If $n^2+10$ is odd then $n$ is odd. I have been having a little trouble with proofs, and would like to ask for a hint for this statement. I've already started it, however I'm unsure what I should be doing next.

Prove that if $n^2 + 10$ is odd then $n$ is odd.

My answer so far: Suppose that $n$ is an odd integer, and we want to prove $n^2 + 10$ is odd. There exists a $k$ that $n=2k+1$. By substituting for $n$, we get... 
$(2k+1)^2 +10$ = $n^2 = 10$
$4k^2 + 4k + 11$ = $n^2 +10$
I am unsure what to do next.
EDIT: Thank you all for your hints and answers! They were all brilliant and my understanding for all kinds of proofs is a heck lot better! So much appreciated! 
 A: For a direct proof, you need to assume that $n^2 + 10$ is odd, and show this means $n$ is odd. In your proof, you assume $n$ is odd, which is what is to be proven.
For a proof by contraposition, we assume $n$ is not odd, i.e., that $n$ is even, and show this means $n^2 + 10$ is even.
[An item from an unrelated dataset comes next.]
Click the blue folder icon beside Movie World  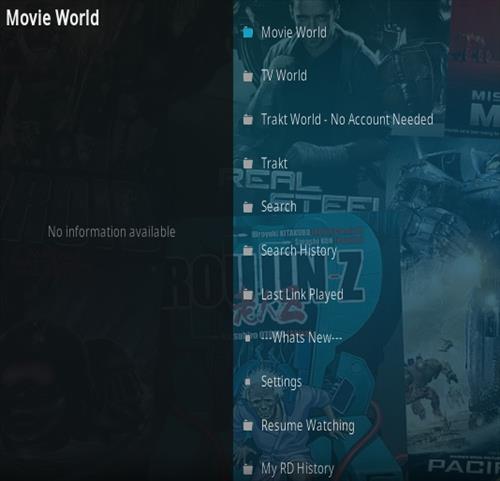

So assuming $n$ is even, there is an integer $k$ such that $n = 2k$. Then substitute $2k$ into n: $$n^2 + 10 = (2k)^2 + 10 = 4k^2 + 10 = 2(2k + 5)$$ which is clearly divisible by $2$ and is therefore even.
Remember, what the contrapositive of a statement is: To prove $p \rightarrow q$, we can prove the equivalent statement $\lnot q \rightarrow \lnot p$. 
A: Unfortunately, you're working backward. You've (very nearly) proved that if $n$ is odd, then $n^2+10$ is odd.
Now, if you wanted a proof by contrapositive (the simplest way, really), then suppose that $n$ is even, and prove that $n^2+10$ is also even. For a direct proof, assume that $n^2+10$ is odd, and prove that $n^2$ is then odd, and so $n$ is odd (why?). For a proof by contradiction, assume that $n^2+10$ is odd, but $n$ is even, and derive an absurdity.
A: Your assumptions are backwards. Given $n^2+10$ is odd, you want to prove that $n$ is odd. Perhaps the easiest way to do this is by proving the contrapositive, which can be stated as

If $n$ is even, then $n^2 + 10$ is even.

A: What you want to do is prove the contrapositive in proofs of this sort. The tautology is
$$(P \Rightarrow Q) \Leftrightarrow (\neg Q \Rightarrow \neg P).$$
By proving: "If $n$ is even, then $n^2+10$ is even" you will have proven your original theorem.
A: If $n^2+10$ is odd, then $(n^2+10)-11$ is even. Thus, $n^2-1$ is even.
Then $2|(n^2-1)=(n-1)(n+1)$. As $2$ is prime, we get $2|n-1$ OR $2|n+1$. Thus $n-1$ is even or $n+1$ is even, which proves that $n$ is odd.
A: First note that $n^2 +10$ is odd if and only if $n^2$ is odd. Then you could note that if $n$ is even, then $n^2$ is even. From this it follows that if $n^2$ is not even, then $n$ is not even.
A: Below is how I would do it:
If $n^2 + 10$ is odd, then $n^2$ is odd. 
This makes sense because an odd integer $+1$ is even, an even integer $+1$ is odd, etc. This is to say that an odd integer plus an even integer will give you an odd integer. So it's reasonable to say that if $n^2 + 10$ is odd, then $n^2$ is odd.
Now we want to prove that if $n^2$ is odd, then $n$ must be odd. We note that there are only two possibilities: either $n$ is even or $n$ is odd. Suppose $n$ is even. Then $n$ is a multiple of two, i.e. $2c = n$ for some $c \in \mathbb{Z}$. So $(2c)^2 = 4c^2$, which is also a multiple of two. So if $n$ is even, then $n^2$ must be even. But $n^2$ isn't even, so $n$ can't be even either. (This step was called proving the contrapositive - explanation below). So $n$ must be odd.
Proving the Contrapositive
This is a useful technique. If we have some statement that says $P$ implies $Q$, i.e. if P, then Q, then the statement if not Q, then not P is logically equivalent to the first one (can you figure out why?). Sometimes it can be easier to prove  if not Q, then not P than if P, then Q.
A: Suppose n=2k is even. Then n^2+10 = 4k^2+10=2(2k^2+5) is also even. Consequently, since all integers > 0 are either even or odd (but not both), when n^2+10 is odd, so is n.
A: or even simpler, 
if $n^2+10$ is odd, then there exists $k \epsilon \mathbb{N}$ such that
$n^2+10 = 2k+1 \Rightarrow n^2 = 2(k-5)+1$
so, $n^2$ must be odd, which implies $n$ is odd.